▸ **Exercise instructions**
Say how many lines in the items below contain the string "Viewport", counting only matches with the same capitalization. Reply with the number alone.

▸ **Listed records**
»»
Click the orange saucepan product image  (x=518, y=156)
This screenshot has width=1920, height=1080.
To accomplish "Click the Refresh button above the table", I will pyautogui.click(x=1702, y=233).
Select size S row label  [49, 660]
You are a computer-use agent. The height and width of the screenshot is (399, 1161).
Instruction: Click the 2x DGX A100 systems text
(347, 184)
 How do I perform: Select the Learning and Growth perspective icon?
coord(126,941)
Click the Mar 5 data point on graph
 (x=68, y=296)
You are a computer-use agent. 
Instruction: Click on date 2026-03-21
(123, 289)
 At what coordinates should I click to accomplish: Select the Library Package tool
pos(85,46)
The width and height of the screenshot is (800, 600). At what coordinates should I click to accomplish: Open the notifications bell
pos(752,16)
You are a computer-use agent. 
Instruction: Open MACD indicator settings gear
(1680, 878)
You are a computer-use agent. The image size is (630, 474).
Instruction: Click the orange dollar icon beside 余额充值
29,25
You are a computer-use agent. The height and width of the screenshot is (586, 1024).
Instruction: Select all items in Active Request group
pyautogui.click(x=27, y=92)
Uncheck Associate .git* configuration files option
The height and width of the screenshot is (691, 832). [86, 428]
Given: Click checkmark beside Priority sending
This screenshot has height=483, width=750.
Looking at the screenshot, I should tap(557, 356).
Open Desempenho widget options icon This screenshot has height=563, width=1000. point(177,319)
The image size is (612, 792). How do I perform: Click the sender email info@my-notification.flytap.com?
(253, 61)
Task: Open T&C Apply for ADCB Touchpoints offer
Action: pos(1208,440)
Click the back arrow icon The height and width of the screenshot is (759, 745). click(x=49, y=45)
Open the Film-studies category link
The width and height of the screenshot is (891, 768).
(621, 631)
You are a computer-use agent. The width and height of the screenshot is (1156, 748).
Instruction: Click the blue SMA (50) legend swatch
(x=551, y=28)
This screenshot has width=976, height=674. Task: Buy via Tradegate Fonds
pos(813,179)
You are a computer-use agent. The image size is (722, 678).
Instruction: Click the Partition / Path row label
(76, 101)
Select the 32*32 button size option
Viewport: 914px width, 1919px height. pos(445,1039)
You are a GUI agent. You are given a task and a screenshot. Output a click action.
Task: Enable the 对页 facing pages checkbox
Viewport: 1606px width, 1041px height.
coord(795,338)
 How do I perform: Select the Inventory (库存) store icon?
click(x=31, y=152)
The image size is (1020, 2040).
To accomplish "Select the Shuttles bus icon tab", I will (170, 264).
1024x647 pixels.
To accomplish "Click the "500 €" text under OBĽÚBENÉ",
««
▸ **Exercise response**
2